Bolivia is a country located in the center of the South American continent. It is blessed with the natural environment of both the Andes and the Amazon rainforest and the Salar de Uyuni is a world-famous tourist attraction. The presence of the culture of the indigenous people is strong and you can often see women dressed in traditional costumes on the streets. The international airport in the capital, La Paz is located at an altitude of 4,000 meters above sea level which is said to be the airport that is located at the highest in altitude in the world.
Economically speaking, the country is poor and it is said to be the poorest country in South America and the political situation remains unstable. Although the country is blessed with mineral resources, it has a history of selling mining rights to developed countries for immediate profit, which has not led to creating wealth for the people. It has a history of losing land facing the Pacific Ocean due to a border dispute with Chile, and the trade with other countries is also closed.

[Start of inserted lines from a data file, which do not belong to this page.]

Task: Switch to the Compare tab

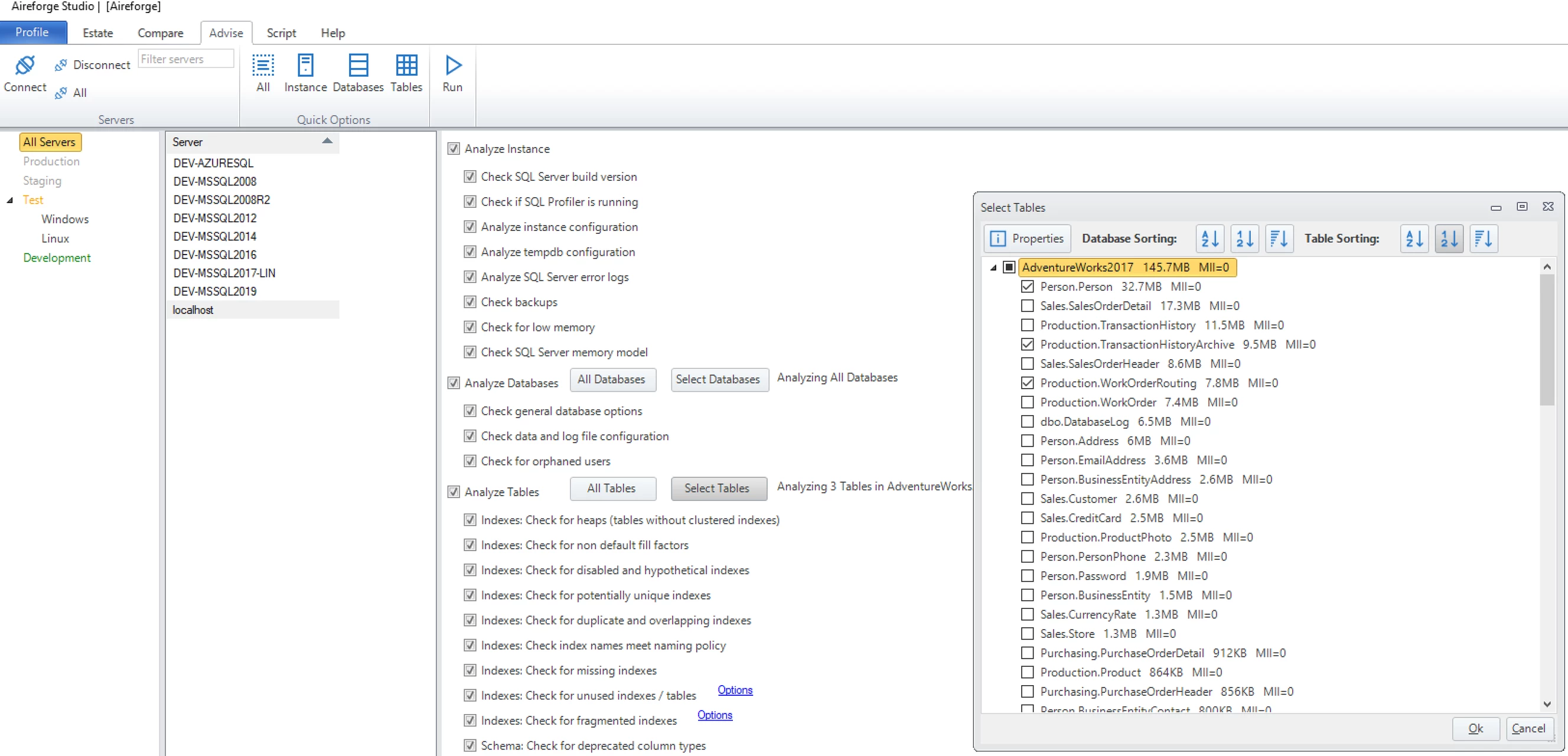Action: click(x=160, y=33)
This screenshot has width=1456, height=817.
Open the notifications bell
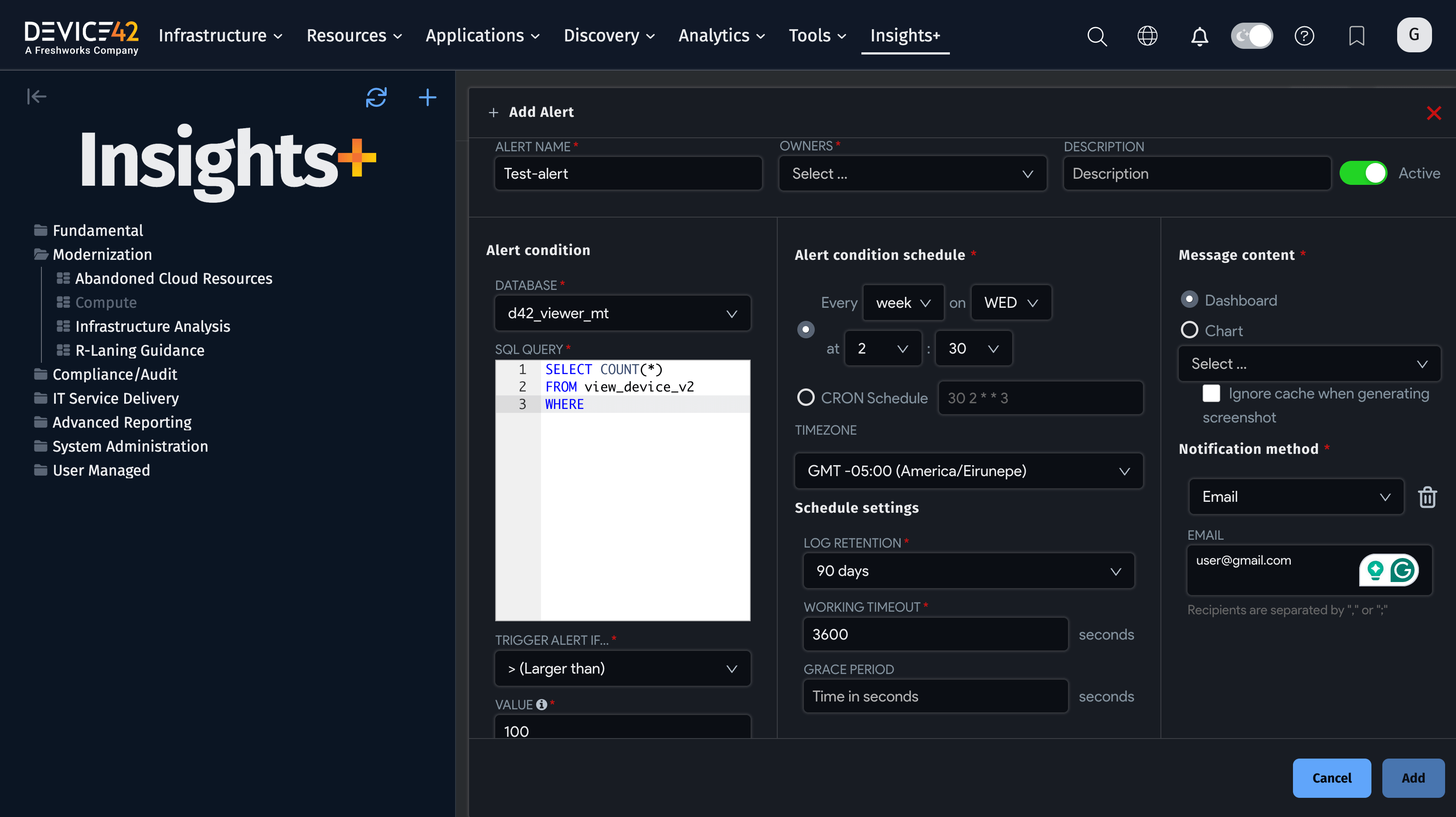pyautogui.click(x=1199, y=36)

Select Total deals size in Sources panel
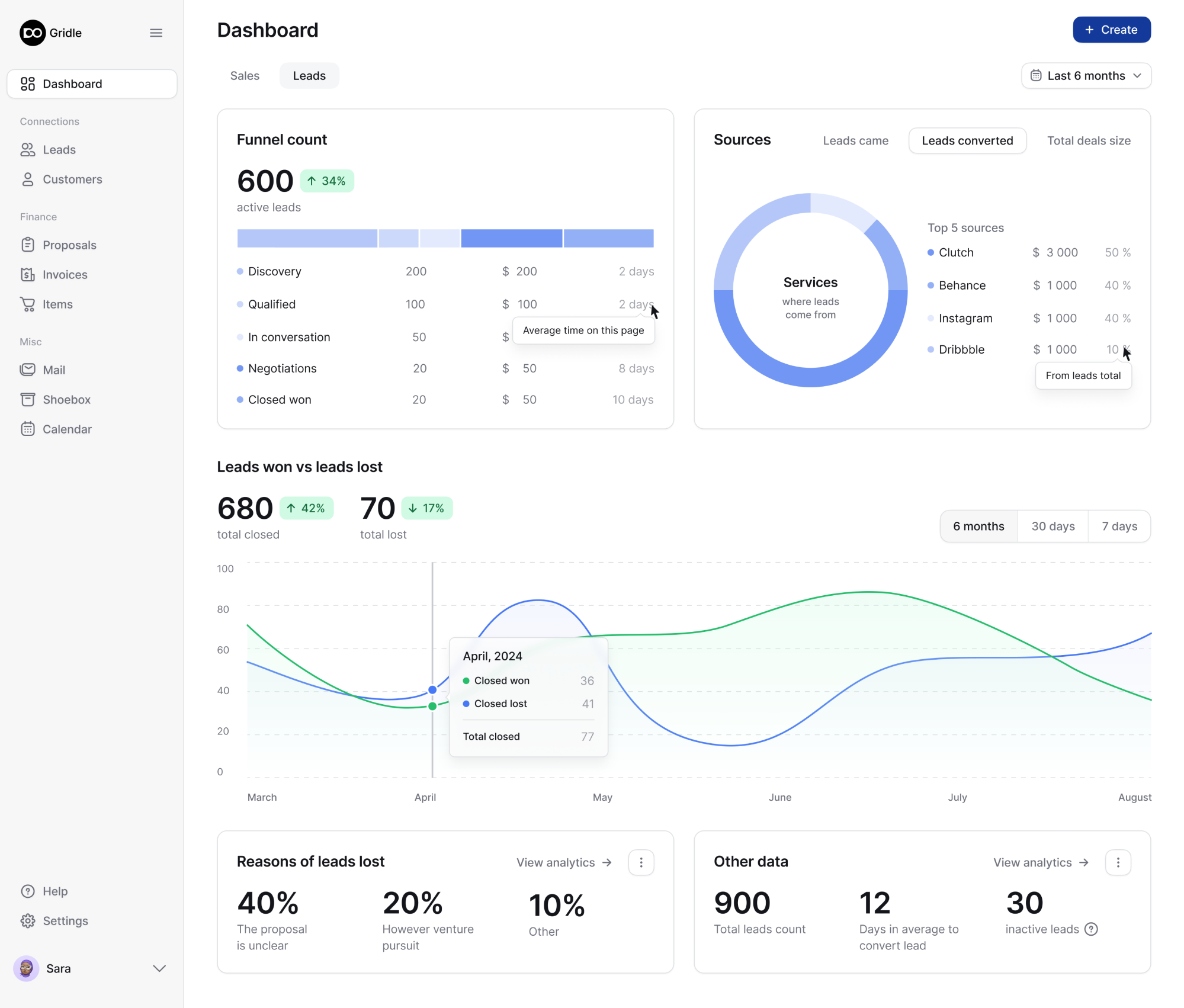pos(1088,140)
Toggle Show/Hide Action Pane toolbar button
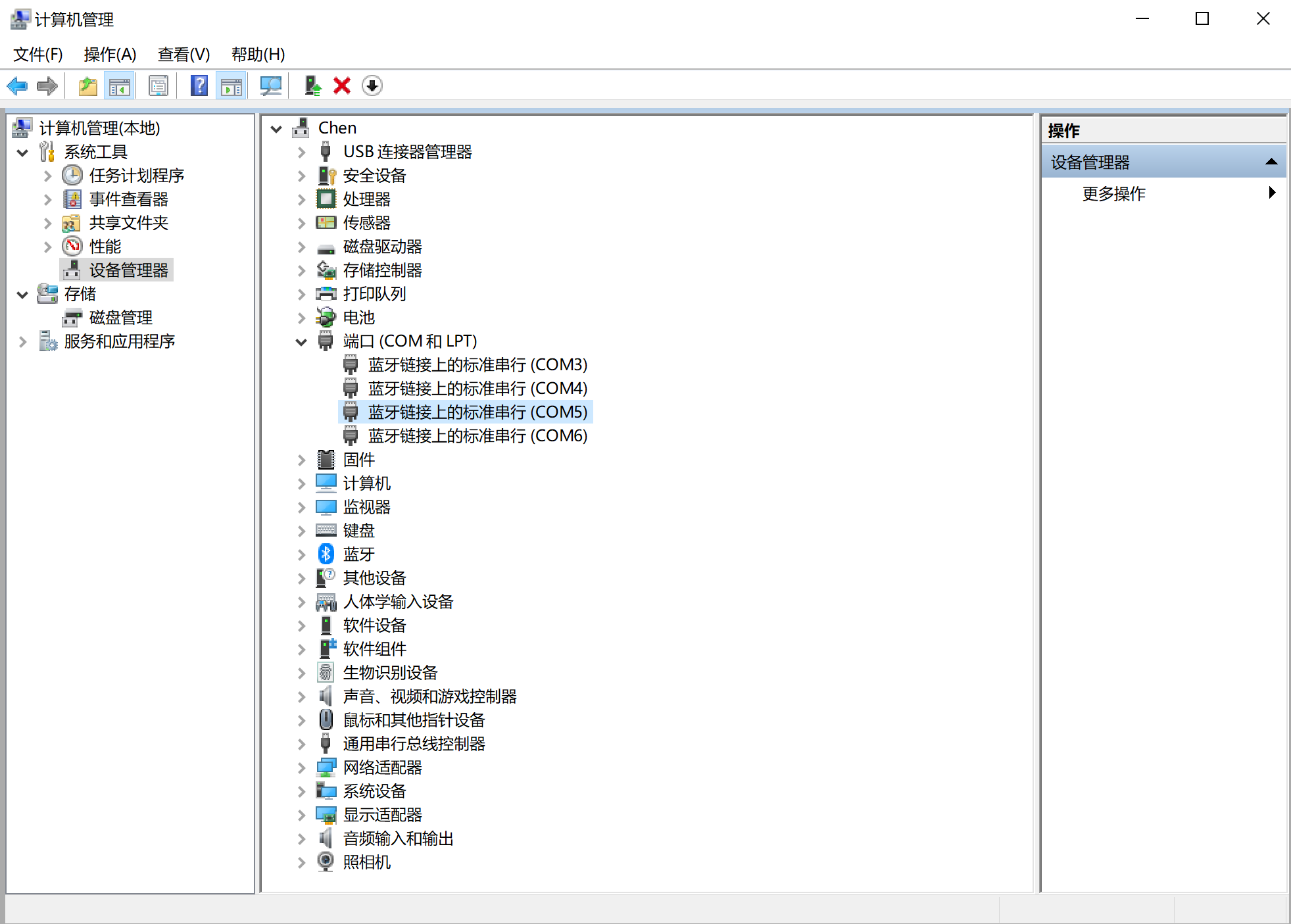 click(x=231, y=86)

It is said that the Salar de Uyuni contains an estimated 17% of the earth’s lithium reserves and the demand for lithium is increasing as an essential raw material for batteries for smartphones and electric cars. It attracts attention as a key to reviving Bolivia’s economy but it is said to be difficult to utilize it effectively with the current technology in Bolivia and the situation of the country. Bolivia’s politics are in turmoil and relations with the U.S. are strained due to the predominance of leftist parties in the country.
Bolivia can be described in one word; chaos. Things rarely go as expected but it is such a mysterious country with a charm that you can’t take your eyes off.
Coffee Production in Bolivia
Coffee was brought to Bolivia during the Spanish colonial period and production began in the 1800s. There was a history of redistribution of farmland from the ruling class to the indigenous people due to agrarian reform and smallholders run by families still account for a large percentage of producers even today. There are a few hybrids and many pure varieties such as Typica and Caturra are produced.
In 2004, a U.S. organization called USAID, which is a U.S. government organization established for promoting international development, started a project in Bolivia. As a solution to the increasing drug problem in the U.S., USAID launched a project to convert coca leaves, which is the raw material for cocaine produced in Bolivia, into specialty coffee. There has long been a culture of chewing coca leaves as a delicacy in Bolivia and people have coca tea every day. Coca leaves are easier to grow than coffee and can be quickly paid for, so there was no end to the number of producers who switched from producing coffee to coca.
USAID provided technical guidance by building new mills and worked to improve the productivity and quality of the coffee. Bolivia’s first Cup of Excellence (COE) was held in the same year and attracted much attention but the political tilt to the left in 2008 caused tensions between the two countries, and USAID was expelled. Eventually, the COE came to an end after 2009.
From what I have heard from several smallholders, there may have been a dominant aspect to it, but there is no doubt that USAID’s activities laid the foundation for specialty coffee in Bolivia. I have met some people who received training at the COE and they are regarded as wonderful producers.
The President’s Cup called Torneo Taza de Café Presidencial has been held since 2015 as the international competition to replace the COE. Since the government is also involved in the competition, it is easily influenced by the country’s situation and it seems that there are still issues to be addressed.
To summarize Bolivia’s coffee production, it is a country with potential whose appeal has been buried by politics and powerful countries. There are excellent producers and coffees and there is a need for someone to connect them with overseas markets. This is a country that we would like to develop a long-term relationship with so that we can be of any help.